# Solidly built, great case. Nothing cheap and plasticy about this



## copcarcollector (Aug 8, 2012)

I have one of these sets but have yet to use it. If I recall correctly, it was a Woodpeckers One Time Tool, and may be harder to find right now. Thanks for the review, I look forward to using my set soon.


----------



## Ken90712 (Sep 2, 2009)

Hard to go wrong with Woodpeckers tools. They make some great tools, seems I'm always buying the one time tools that I just have to have. LOL


----------



## zzzzdoc (Mar 6, 2010)

Yeah, I can't seem to resist the One-Time tools either. The good part is that I tend to really use them, and they're built great. Nice people at the company too.


----------



## lazyoakfarm (Sep 28, 2010)

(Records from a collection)
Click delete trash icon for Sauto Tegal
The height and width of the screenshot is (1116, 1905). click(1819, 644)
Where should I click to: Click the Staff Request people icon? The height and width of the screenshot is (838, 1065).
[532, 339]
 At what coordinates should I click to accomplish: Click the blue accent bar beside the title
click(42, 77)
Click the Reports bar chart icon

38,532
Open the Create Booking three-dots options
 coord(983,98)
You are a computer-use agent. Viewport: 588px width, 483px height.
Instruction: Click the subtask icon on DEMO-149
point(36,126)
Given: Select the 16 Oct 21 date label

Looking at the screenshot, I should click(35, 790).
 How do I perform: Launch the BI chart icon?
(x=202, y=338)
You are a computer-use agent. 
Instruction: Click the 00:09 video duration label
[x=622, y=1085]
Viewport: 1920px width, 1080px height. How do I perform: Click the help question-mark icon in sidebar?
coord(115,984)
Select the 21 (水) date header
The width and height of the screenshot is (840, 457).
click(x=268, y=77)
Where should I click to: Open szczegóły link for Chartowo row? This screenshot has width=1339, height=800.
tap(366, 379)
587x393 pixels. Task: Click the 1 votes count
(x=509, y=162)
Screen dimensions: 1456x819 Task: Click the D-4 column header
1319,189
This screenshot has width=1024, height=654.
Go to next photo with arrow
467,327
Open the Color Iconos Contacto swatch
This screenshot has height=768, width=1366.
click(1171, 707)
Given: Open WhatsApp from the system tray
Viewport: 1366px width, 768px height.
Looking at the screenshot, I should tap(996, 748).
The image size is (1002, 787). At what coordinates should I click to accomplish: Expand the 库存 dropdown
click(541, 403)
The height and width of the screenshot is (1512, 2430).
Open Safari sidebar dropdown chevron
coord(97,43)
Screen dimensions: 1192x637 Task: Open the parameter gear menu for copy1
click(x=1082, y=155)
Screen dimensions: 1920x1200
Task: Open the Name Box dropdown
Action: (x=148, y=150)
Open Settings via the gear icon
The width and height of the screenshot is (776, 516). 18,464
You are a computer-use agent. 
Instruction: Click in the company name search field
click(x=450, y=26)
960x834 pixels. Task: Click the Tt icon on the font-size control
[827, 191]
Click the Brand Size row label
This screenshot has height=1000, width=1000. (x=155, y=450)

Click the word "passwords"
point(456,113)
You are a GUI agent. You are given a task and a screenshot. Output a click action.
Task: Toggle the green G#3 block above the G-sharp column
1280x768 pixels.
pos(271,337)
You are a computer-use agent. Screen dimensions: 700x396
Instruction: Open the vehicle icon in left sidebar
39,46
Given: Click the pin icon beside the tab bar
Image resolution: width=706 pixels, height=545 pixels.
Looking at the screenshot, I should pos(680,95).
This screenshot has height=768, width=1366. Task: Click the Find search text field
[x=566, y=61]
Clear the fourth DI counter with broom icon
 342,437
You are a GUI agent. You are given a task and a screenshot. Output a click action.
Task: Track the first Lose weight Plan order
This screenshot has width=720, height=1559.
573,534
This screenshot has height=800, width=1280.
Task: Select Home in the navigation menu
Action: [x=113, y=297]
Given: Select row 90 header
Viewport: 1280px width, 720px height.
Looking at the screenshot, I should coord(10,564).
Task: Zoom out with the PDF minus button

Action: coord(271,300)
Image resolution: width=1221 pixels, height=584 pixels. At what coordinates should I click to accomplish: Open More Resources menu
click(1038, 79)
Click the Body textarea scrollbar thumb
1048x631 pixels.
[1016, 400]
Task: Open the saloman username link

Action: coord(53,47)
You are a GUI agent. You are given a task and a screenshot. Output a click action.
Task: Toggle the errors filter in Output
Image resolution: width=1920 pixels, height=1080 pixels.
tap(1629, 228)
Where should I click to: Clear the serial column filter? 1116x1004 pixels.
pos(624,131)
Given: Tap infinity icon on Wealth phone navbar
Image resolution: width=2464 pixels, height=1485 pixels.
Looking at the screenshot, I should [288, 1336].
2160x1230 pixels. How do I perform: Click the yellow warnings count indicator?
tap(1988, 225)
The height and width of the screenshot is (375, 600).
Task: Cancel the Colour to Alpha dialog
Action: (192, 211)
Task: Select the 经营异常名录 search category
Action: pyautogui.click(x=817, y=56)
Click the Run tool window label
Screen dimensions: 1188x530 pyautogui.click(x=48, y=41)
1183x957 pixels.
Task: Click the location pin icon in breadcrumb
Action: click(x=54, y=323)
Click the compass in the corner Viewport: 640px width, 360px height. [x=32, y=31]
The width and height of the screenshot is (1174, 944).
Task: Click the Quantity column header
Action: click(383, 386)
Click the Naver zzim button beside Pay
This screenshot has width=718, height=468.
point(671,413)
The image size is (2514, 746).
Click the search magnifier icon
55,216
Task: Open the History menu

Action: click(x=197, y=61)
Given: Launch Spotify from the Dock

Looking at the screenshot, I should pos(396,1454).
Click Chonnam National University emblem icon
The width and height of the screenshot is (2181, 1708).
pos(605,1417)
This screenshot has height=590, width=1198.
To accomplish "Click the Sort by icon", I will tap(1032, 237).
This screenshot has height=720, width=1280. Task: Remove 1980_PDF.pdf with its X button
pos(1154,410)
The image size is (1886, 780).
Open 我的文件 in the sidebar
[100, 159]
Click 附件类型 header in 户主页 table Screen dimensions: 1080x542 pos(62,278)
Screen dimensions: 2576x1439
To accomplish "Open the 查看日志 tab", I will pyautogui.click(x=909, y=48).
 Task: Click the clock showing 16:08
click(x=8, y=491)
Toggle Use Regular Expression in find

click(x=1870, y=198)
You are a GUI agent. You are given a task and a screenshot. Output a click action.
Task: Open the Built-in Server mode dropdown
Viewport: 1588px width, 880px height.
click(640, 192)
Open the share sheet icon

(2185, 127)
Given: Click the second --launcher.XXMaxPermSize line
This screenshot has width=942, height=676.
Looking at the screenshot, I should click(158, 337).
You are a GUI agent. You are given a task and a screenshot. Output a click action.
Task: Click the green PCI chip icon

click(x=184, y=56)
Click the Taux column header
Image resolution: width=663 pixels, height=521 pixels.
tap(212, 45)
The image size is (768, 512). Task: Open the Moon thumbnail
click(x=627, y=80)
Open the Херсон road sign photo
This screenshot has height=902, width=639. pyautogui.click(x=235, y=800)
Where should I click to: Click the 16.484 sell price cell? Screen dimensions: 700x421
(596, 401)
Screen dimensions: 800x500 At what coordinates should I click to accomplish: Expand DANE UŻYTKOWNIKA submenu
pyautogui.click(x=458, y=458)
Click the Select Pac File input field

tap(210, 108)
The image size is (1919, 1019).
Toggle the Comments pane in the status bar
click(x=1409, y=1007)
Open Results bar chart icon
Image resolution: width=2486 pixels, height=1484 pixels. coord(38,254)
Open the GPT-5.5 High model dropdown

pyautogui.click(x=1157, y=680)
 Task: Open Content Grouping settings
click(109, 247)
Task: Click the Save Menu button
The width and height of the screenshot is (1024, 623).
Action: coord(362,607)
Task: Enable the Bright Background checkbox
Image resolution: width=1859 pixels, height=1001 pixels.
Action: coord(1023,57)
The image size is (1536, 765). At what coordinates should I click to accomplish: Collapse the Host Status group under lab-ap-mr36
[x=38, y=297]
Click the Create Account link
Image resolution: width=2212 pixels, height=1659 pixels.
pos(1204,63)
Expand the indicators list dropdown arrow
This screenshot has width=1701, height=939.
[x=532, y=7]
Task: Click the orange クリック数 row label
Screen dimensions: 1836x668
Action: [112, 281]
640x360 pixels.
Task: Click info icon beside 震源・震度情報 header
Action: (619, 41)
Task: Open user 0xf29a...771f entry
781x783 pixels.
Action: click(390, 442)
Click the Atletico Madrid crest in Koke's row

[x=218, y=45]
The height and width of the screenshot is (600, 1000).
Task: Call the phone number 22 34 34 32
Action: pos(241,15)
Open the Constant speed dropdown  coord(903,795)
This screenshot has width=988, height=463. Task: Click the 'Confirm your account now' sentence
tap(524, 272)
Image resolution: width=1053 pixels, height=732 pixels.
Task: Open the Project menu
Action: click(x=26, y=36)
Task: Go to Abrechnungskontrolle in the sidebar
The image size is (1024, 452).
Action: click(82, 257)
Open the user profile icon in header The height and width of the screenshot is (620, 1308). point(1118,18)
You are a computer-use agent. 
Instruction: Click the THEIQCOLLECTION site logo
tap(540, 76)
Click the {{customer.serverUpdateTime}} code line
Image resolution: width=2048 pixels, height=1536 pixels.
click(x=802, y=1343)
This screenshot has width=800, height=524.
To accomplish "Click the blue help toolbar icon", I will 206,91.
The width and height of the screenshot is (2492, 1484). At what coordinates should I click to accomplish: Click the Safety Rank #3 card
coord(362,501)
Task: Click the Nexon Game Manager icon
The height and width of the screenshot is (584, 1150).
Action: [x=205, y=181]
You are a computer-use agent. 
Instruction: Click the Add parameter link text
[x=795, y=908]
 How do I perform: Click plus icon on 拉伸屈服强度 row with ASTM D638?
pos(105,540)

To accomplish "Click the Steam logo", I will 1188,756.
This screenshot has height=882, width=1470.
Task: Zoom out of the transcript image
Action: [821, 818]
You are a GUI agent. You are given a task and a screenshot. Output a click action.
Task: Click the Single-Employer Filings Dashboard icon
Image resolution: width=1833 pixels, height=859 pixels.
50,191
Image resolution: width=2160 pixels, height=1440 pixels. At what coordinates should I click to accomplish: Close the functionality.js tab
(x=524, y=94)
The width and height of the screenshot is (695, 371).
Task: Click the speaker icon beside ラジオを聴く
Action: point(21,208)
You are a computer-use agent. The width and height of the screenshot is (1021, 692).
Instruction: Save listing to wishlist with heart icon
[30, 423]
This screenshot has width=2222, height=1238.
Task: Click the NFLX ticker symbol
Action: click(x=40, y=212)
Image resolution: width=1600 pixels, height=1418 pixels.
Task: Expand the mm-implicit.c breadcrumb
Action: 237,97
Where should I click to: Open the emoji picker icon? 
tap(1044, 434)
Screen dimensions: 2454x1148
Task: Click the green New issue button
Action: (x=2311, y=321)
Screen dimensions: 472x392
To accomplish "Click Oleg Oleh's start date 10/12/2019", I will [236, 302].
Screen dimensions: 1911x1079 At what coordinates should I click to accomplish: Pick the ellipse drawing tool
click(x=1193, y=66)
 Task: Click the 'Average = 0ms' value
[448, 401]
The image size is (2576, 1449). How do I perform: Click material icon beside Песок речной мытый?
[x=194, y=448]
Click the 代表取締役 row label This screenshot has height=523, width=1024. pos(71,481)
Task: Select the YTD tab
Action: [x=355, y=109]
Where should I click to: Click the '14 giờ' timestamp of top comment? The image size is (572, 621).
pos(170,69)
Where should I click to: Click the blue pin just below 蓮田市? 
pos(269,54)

→ What you will do:
1. From the forum thread about the Woodpeckers tool set, write out the passage that begins at the words "## copcarcollector (Aug" and stops after the words "(Sep 2, 2009)".
2. Lay out the lines of the records as a numbered list, leaving out blank lines. Begin at the first line of the records and stop after the line that contains "[x=622, y=1085]".

→ Solution list:
1.
## copcarcollector (Aug 8, 2012)

I have one of these sets but have yet to use it. If I recall correctly, it was a Woodpeckers One Time Tool, and may be harder to find right now. Thanks for the review, I look forward to using my set soon.


----------



## Ken90712 (Sep 2, 2009)

2.
1. Click delete trash icon for Sauto Tegal
2. The height and width of the screenshot is (1116, 1905). click(1819, 644)
3. Where should I click to: Click the Staff Request people icon? The height and width of the screenshot is (838, 1065).
4. [532, 339]
5.  At what coordinates should I click to accomplish: Click the blue accent bar beside the title
6. click(42, 77)
7. Click the Reports bar chart icon
8. 38,532
9. Open the Create Booking three-dots options
10.  coord(983,98)
11. You are a computer-use agent. Viewport: 588px width, 483px height.
12. Instruction: Click the subtask icon on DEMO-149
13. point(36,126)
14. Given: Select the 16 Oct 21 date label
15. Looking at the screenshot, I should click(35, 790).
16.  How do I perform: Launch the BI chart icon?
17. (x=202, y=338)
18. You are a computer-use agent. 
19. Instruction: Click the 00:09 video duration label
20. [x=622, y=1085]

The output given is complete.